You think that they can interpret graphs, extract wealth of information and comprehend pages of written materials from one meaningful graph, they generally cannot.  

I can testify that 30% of my engineer classes could not read; another 30% could not understand what they read.  It was a pleasure to educate a couple of good minds.  I have written several articles on that subject in my category “Professional articles” for further detailed clarification.

Worst, undergraduate engineers are almost never exposed to research papers.  Most Master’s graduates barely comprehend or interpret correctly research papers. 

Graduates join the “work force” of the rational minds practically illiterate. They cannot resume any continuation learning programs for a simple reason: they are illiterate in reading and comprehending research papers.

My contention is this.  If you acquired an experimental mind, you should be eligible to comprehend any field of study by reading the research papers in the field. 

The major contraption devised my professions to discriminate among one another is a flimsy mask targeted in changing the technical terms and vocabulary; a secret ritual inherited from ancient times to creating castes of literates.
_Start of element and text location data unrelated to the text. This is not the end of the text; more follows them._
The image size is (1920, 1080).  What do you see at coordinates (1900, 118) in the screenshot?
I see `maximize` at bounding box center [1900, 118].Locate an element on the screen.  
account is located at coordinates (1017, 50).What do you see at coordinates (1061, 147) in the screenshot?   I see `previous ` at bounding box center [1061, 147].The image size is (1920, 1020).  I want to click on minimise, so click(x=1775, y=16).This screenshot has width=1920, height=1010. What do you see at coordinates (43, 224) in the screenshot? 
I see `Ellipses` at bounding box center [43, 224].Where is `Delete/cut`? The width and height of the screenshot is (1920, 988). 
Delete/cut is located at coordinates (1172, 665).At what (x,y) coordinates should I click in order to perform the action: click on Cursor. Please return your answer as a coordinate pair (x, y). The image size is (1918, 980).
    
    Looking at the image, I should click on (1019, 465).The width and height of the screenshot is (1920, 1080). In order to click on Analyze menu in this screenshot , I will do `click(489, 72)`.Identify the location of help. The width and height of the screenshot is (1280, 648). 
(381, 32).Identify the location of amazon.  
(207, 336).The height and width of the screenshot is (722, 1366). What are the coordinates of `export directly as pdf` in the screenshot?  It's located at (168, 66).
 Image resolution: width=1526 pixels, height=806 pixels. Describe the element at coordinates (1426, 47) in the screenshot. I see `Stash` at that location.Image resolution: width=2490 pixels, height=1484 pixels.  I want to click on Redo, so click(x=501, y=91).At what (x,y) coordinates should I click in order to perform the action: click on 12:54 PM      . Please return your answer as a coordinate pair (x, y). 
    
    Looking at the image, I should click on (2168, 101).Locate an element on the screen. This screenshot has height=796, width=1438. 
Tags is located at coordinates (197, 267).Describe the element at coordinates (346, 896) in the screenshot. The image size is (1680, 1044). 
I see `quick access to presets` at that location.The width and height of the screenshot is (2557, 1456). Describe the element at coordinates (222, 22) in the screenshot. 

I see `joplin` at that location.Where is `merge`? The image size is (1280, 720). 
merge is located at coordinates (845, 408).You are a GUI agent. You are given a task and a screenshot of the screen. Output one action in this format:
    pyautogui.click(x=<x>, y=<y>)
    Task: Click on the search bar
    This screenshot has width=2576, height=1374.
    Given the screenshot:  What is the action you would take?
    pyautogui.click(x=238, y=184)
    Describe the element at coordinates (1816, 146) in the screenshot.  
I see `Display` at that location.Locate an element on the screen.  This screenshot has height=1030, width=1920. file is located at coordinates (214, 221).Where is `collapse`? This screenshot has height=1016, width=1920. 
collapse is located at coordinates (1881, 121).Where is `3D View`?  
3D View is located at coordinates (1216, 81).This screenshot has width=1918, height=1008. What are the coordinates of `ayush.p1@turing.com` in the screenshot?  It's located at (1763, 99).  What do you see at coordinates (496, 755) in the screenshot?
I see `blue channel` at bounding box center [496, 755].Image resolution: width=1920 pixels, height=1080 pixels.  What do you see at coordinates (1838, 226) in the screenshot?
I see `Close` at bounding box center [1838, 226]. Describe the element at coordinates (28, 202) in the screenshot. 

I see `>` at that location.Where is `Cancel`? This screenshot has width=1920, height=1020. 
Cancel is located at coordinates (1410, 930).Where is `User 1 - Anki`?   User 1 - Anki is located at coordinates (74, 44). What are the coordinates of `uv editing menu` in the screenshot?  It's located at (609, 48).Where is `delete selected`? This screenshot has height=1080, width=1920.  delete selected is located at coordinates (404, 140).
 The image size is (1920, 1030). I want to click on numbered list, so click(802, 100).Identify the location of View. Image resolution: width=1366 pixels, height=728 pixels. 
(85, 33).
Other than that, the experimental methodology is fundamentally the same.  When you acquire an experimental mind then all disciplines are one course away; you need to learn the slang, a new language that sound familiar, but with terms that have different meanings and connotations. 

The ultimate goal in teaching is for every university graduating mind to be trained to comprehend research papers of other disciplines.


The “eminent” minds of Athens needed the stamp of approval of Socrates’ rational mind; they submitted to his dialogue test; an interview on the investigative and coherent experimental methods of the proclaimed leaders of Athens; most failed the test.  Socrates was put to death because Socrates failed Athens’ Gods of ignorance.

Our scientific communities could be failing the dialogue test; our schools and universities are not graduating experimental minds.  No wonder war zones, famine, apartheid, and genocides are still the landmark of our modern times.